- R语言是一种用于统计计算和图形生成的编程语言和操作环境,主要用于数据分析、统计建模以及制图。
- 基因差异表达和GO富集分析是生物信息学中用于分析高通量测序数据的两种重要方法,通常用于理解不同条件下基因表达的变化。
一、基础定义
- R语言中的基础定义有:
- 变量:在R中,可以使用赋值运算符(<- 或者 =)来给变量赋值。变量名可以包含字母、数字、点和下划线,但不能以数字开头。
- 数据类型:R支持多种数据类型,包括数值型、字符型、逻辑型、复数等。
- 向量:向量是R中最基本的数据结构之一,是一维数组,可以存储相同类型的元素。可以用c()函数来创建一个向量。
- 矩阵:矩阵是二维的数据结构,所有元素必须是相同的类型。可以用matrix()函数创建。
- 数组:数组是多维的数据结构,与矩阵类似,但是可以有超过两维。
- 因子:因子是用于存储分类数据的向量,通常用于表示有限数量的不同组或类别。
- 列表:列表是一种复合数据结构,可以包含不同类型的对象,如向量、矩阵、列表等。
- 数据框:数据框类似于表格或电子表格,每一列可以包含不同类型的值,是R中用于存储和处理数据集的主要结构。

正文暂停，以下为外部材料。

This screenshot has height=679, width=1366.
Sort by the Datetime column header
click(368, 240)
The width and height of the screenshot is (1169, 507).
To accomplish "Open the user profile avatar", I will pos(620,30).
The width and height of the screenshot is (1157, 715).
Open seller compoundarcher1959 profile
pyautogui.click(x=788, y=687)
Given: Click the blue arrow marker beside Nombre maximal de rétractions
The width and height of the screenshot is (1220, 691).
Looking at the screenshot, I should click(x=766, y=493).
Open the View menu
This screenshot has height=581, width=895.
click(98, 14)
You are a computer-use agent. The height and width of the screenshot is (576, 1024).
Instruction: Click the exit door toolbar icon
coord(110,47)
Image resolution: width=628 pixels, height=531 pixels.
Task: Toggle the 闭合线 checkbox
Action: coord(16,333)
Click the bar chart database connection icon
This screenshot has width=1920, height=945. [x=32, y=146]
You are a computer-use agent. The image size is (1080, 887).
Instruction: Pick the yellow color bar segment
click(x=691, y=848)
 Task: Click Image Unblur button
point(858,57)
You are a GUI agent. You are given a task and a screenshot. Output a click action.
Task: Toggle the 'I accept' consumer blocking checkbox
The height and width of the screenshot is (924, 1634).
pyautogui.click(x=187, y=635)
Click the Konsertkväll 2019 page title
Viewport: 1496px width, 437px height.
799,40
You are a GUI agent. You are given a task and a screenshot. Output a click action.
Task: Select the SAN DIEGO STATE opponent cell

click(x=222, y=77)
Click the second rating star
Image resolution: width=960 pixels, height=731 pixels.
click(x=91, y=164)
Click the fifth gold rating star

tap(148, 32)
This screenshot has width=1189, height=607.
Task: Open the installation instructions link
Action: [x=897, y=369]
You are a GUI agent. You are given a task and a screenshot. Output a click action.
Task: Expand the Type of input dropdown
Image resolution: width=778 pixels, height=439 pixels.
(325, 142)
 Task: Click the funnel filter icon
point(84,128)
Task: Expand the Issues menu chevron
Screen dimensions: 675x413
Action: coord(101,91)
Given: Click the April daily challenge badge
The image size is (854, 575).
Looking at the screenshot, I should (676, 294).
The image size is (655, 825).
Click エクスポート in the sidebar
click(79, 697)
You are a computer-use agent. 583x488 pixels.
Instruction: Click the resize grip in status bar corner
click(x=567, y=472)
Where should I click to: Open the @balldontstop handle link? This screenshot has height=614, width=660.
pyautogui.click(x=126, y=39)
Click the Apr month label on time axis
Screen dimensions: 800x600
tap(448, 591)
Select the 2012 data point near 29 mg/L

- 函数:R语言中的函数是一段可重复使用的代码块,用来执行特定任务。R自带了许多内置函数,并且用户也可以自定义函数。
- 包(Packages):R的扩展库被称为包,它们提供了额外的功能,比如更复杂的统计分析工具或者图形界面。你可以通过install.packages()安装新的包,并用library()加载到当前会话中。
二、基因差异表达、GO富集
- 基因差异表达是指在不同的实验条件或样本组之间比较基因表达水平,以识别那些表达显著变化的基因。
- 一旦找到了差异表达的基因列表,接下来就可以进行GO富集分析,以了解这些基因可能参与的生物学过程、分子功能和细胞组成成分。Gene Ontology(GO)是一个结构化的、受控的词汇表,描述了基因产品在生物学中的作用。
三、代码实例
0、准备
- 安装并载入所需的包:
#包的安装
install.packages("BiocManager")
library(BiocManager)
BiocManager::install("DESeq2")
install.packages("ggplot2")
library(ggplot2)
install.packages("pheatmap")
library(pheatmap)
install.packages("dplyr")
library(dplyr)
- 设置工作目录:
#0. 设置当前工作目录
setwd("xxx") # xxx为你设定的R的工作目录
#查看工作目录
getwd()
1、画图
- 从外部读取数据:
# 从外部读入数据
rpkm<-read.table("rpkm.txt",header=T,row.names=1)
head(rpkm,n=20)
head:取数据的前n行,检查数据
- 绘制箱线图:
# 用读入的RPKM数据绘制箱线图
rpkm<-read.table("rpkm.txt",header=T,row.names=1)
boxplot(rpkm)
输出:
- 美化箱线图:
log2(rpkm[,1][rpkm[,1]>0])->S0h1
log2(rpkm[,2][rpkm[,2]>0])->S0h2
boxplot(S0h1,S0h2,col=c("cyan","purple"),main="log2(RPKM)boxplot",names=c("S0h1","S0h2"))
输出:
- 绘制直方图:
# 用读入的RPKM数据绘制直方图
par(mfrow=c(1,2))
hist(S0h1,breaks=100,main="log2(RPKM)histogram",col="blue")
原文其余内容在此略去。